Arthritis of the ankle- The University of Washington Othropaedics and Sports Medicine (2019) reports that younger patients  impacted is due to being active and having repeated strains. Over time, it grows into a rheumatoid arthritis due to the wear and tear of the tibiotalar or ankle joint (UW Medicine, 2019). Since the patient is reporting bilateral pain, it could be a viable diagnosis. Diagnosis is made by physical examination, X-ray, and MRI/CT in severe cases ((UW Medicine, 2019). 

 

Talo-Calcaneal Coalition – The American Academy of Orthopaedic Surgeons (2019) note that this is a common finding that results in an abnormal binding of the  calcaneus, talus, and navicular bones. The symptoms of this condition are stiffness and/or pain to the foot or the ankle. The patient is experiencing discomfort bilaterally when the patient is active on their feet but no discomfort at noticed at rest (AAOS, 2019). This condition is not diagnosed until the patient is an adult due to growth of bones until approximately 16 or 18 years of age. Physical examination, X-ray, CT and/or MRI are the methods of diagnostics.  

 

References 

 

American Academy of Orthopaedic Surgeons. (2019).
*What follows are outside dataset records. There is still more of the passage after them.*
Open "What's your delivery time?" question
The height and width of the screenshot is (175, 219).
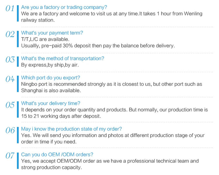[51, 103]
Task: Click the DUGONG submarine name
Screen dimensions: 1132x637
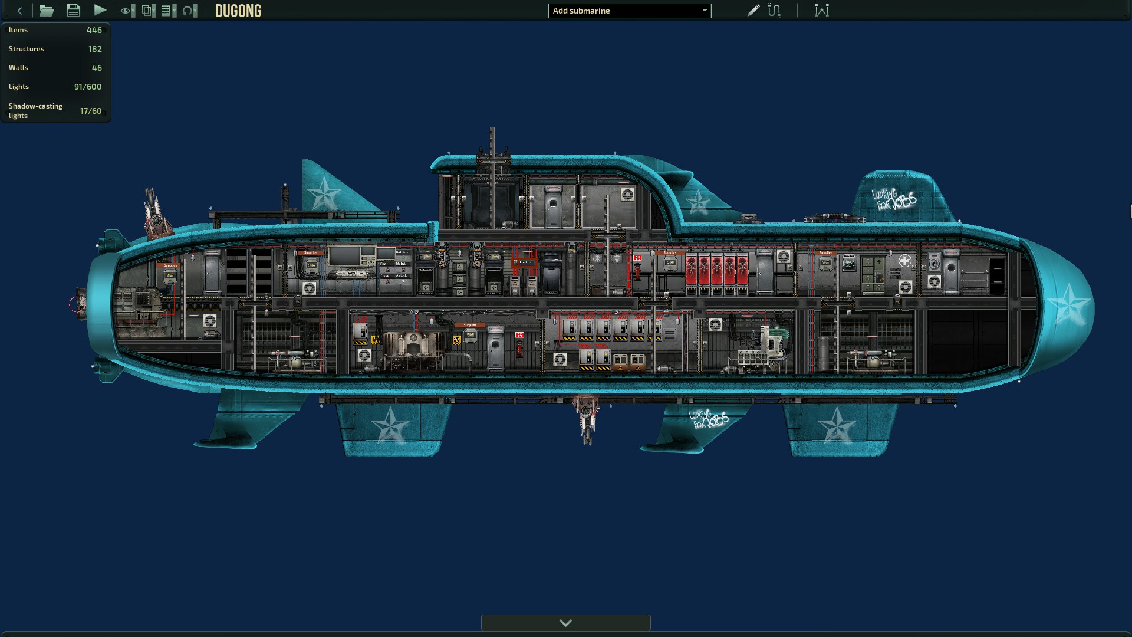Action: coord(238,11)

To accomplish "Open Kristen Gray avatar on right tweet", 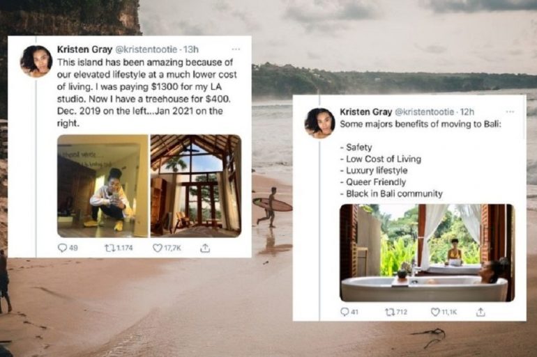I will [320, 123].
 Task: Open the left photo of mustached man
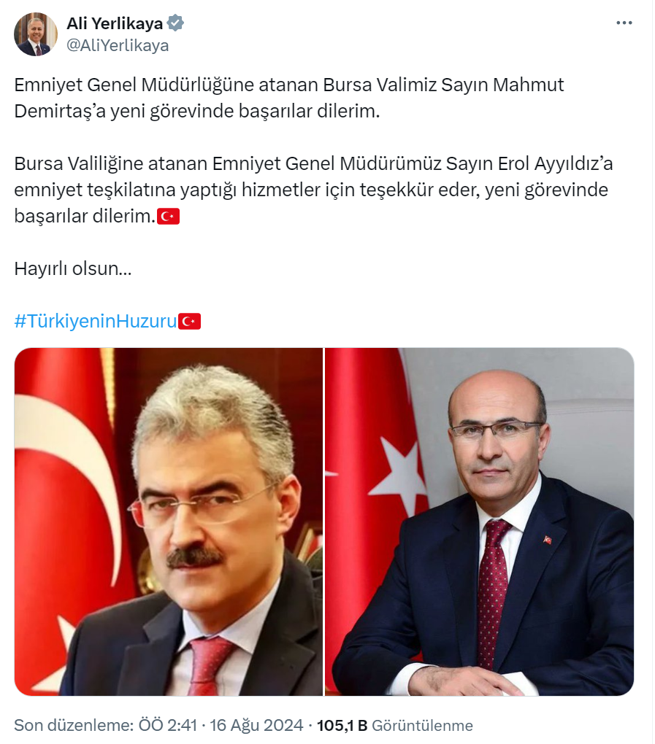click(169, 522)
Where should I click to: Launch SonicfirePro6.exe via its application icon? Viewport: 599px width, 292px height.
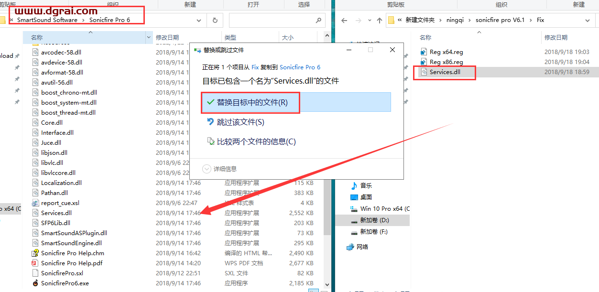tap(34, 282)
Tarsal Coalition. Retrieved from https://orthoinfo.aaos.org/en/diseases–conditions/tarsal-coalition 

 

American Orthopaedic Foot & Ankle Society. (2019). Sprained Ankle. Retrieved from http://www.aofas.org/footcaremd/how-to/foot-injury/pages/how to care for a sprained ankle.aspx 

 

Ball, J. W., Dains, J. E., Flynn, J. A., Solomon, B. S., & Stewart, R. W. (2015). Seidel’s guide to physical examination (8th ed.). St. Louis, MO: Elsevier Mosby. 

 

Dains, J. E., Baumann, L. C.,   Scheibel, P. (2016). Advanced health assessment and clinical diagnosis in primary care (5th ed.). St. Louis, MO: Elsevier Mosby.